Written instruction a:
In the forum thread on a first turbo trainer session, could you rewrite the part that opens with "Got the turbo" and closes with "a normal ride.", replacing "turbo trainer" with "indoor trainer"?

Supplied passage:
# First use of turbo trainer



## PJ79LIZARD (4 Oct 2010)

Got the turbo trainer out for the first time yesterday cause of the torrential rain. I've never sweated so much!

Managed 45 mins and I was done in, felt like I'd done double, I can put it down to constantly peddling and having no free wheeling breaks like when on a normal ride.

I had a standing fan on me to keep me cool but I was still dripping! 

Is it better to do shorter time but intervals of higher intensity riding, or cycle for longer time periods to aid endurance?


----------



## Dave Davenport (4 Oct 2010)

Use the turbo for interval training, most effective and you'll probably die of bordem if you try to mimic long rides on it.


----------



## mr Mag00 (4 Oct 2010)

I do both on my turbo.

if longer sessions i watch episodes of something on DVD it helps build enduarnce. Mix it up, change hand positions and standing up once in a while. i also do HIIT, High intensity interval training, sessions using spinerval dvd great inspiration and thoughts for other sessions.

it is thought to be worth about twice the time on the road. always hydrate too. 

it ,after all, depends what you are working toward.


----------



## PJ79LIZARD (4 Oct 2010)

I want to build leg strength for climbing so I suppose high intensity interval training is better. What are the DVDs like then? How does it work do you get told what gear to be in for how long or are they for specific turbo trainers telling you what setting to have it set to as you go through?


----------



## mr Mag00 (4 Oct 2010)

my turbo has a resistance adjustment too. 
Yh the DVD talks you through the session, some find it hard to listen to the american accent, but heyho! 

yup they go through warm ups, pyramid sessions usual 5 or 6 sets per 50-60 miute DVD. there are some you can download from the www too, audio files.

for climbing sometimes i will place my turbo on the hardest resistance and highest gears and sit and spin away for 20 mins have a couple off minutes and then repeat


----------



## Lien Sdrawde (4 Oct 2010)

Ive used mine about 4 times (i'm not fit at all but aiming to be) and I have to put a towel on the floor as I sweat so much.

Boy is that hard work. Just got a dvd but not used yet.


----------



## PJ79LIZARD (4 Oct 2010)

Mine is a tacx swing, it's got 10 resistance levels, on the hardest it takes quite a lot of strength to turn it. I've seen some DVDs today for it of stages from the tour but they price from 25 - 30 quid. I think I'll just start doing intervals on higher resistance levels and see how I get on.


----------



## e-rider (4 Oct 2010)

yes, these DVDs are insanly expensive - I guess part of that is becasue they are only selling small quantities in comparison to hollywood blockbusters, however, they still seem very expensive if you consider what you actaully get for the money. 

Anyone have one going cheap or want to borrow me one to see how I get on with it? 

I'm sure it's the sort of thing you can do 2-3 times and then repeat without actually needing to watch the DVD 

I sweat like crazy too and never got round to buying a fan - I do feel 'clensed' after swaeting that much and enjoy drinking a few pints of water afterwards - makes me feel healthy even if it's all in my head.


----------



## jasonmccullum (7 Oct 2010)

Raw records:
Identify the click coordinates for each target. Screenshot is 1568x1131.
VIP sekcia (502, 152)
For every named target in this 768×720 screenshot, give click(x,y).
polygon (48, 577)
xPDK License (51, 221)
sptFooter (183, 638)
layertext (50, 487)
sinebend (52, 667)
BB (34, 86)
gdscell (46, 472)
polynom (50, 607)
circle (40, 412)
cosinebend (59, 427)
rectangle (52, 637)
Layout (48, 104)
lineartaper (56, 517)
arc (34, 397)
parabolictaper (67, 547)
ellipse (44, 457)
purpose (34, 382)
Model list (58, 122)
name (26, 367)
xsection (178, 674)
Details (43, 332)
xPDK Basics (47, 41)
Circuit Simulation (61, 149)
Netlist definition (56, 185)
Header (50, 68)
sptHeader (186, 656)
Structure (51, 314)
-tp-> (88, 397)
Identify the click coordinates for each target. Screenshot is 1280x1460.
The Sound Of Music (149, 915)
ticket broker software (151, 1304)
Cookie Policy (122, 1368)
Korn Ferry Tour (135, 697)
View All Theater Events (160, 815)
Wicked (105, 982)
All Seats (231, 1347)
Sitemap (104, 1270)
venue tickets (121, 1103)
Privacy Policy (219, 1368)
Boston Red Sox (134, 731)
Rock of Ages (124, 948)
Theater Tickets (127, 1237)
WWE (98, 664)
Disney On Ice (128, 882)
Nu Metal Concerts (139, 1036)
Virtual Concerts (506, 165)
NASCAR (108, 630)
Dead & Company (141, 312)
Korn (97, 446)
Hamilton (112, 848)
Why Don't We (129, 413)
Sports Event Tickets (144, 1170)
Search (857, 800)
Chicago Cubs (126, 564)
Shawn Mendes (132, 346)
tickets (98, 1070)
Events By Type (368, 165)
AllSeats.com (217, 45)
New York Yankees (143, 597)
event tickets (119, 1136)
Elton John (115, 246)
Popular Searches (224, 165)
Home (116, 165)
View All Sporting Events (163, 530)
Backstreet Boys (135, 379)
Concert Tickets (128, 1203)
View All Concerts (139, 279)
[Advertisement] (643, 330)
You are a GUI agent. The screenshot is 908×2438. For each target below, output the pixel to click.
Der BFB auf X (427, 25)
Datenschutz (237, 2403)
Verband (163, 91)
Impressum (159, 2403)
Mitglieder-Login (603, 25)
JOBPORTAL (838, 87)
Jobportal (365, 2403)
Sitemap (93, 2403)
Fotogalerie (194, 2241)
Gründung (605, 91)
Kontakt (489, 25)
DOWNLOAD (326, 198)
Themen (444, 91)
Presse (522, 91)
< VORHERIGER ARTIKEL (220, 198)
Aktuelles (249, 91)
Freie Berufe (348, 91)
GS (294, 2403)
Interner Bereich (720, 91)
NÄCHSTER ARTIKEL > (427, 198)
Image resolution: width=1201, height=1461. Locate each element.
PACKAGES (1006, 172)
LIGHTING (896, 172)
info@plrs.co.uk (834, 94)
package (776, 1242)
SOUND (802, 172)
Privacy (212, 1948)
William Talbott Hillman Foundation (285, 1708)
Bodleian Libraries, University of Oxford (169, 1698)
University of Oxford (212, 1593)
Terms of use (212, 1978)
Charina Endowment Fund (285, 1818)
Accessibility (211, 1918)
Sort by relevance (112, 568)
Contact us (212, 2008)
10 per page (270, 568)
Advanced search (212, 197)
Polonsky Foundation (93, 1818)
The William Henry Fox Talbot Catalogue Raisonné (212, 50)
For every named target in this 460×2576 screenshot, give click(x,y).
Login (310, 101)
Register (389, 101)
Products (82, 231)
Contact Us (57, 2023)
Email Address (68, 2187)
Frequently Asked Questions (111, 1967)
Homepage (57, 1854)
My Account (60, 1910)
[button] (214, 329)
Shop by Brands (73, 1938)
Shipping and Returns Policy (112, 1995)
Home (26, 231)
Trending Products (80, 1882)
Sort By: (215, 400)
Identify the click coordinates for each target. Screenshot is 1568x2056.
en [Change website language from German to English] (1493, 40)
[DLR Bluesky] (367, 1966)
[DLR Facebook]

Written instruction b:
Can you arrange the entry lines from the line containing "Polonsky Foundation (93, 1818)" through the line containing "Sort By: (215, 400)" as a Markdown table with the columns Row and Entry, leaving out blank lines?

Expected answer a:
Got the indoor trainer out for the first time yesterday cause of the torrential rain. I've never sweated so much!

Managed 45 mins and I was done in, felt like I'd done double, I can put it down to constantly peddling and having no free wheeling breaks like when on a normal ride.

Expected answer b:
| Row | Entry |
|---|---|
| 1 | Polonsky Foundation (93, 1818) |
| 2 | The William Henry Fox Talbot Catalogue Raisonné (212, 50) |
| 3 | For every named target in this 460×2576 screenshot, give click(x,y). |
| 4 | Login (310, 101) |
| 5 | Register (389, 101) |
| 6 | Products (82, 231) |
| 7 | Contact Us (57, 2023) |
| 8 | Email Address (68, 2187) |
| 9 | Frequently Asked Questions (111, 1967) |
| 10 | Homepage (57, 1854) |
| 11 | My Account (60, 1910) |
| 12 | [button] (214, 329) |
| 13 | Shop by Brands (73, 1938) |
| 14 | Shipping and Returns Policy (112, 1995) |
| 15 | Home (26, 231) |
| 16 | Trending Products (80, 1882) |
| 17 | Sort By: (215, 400) |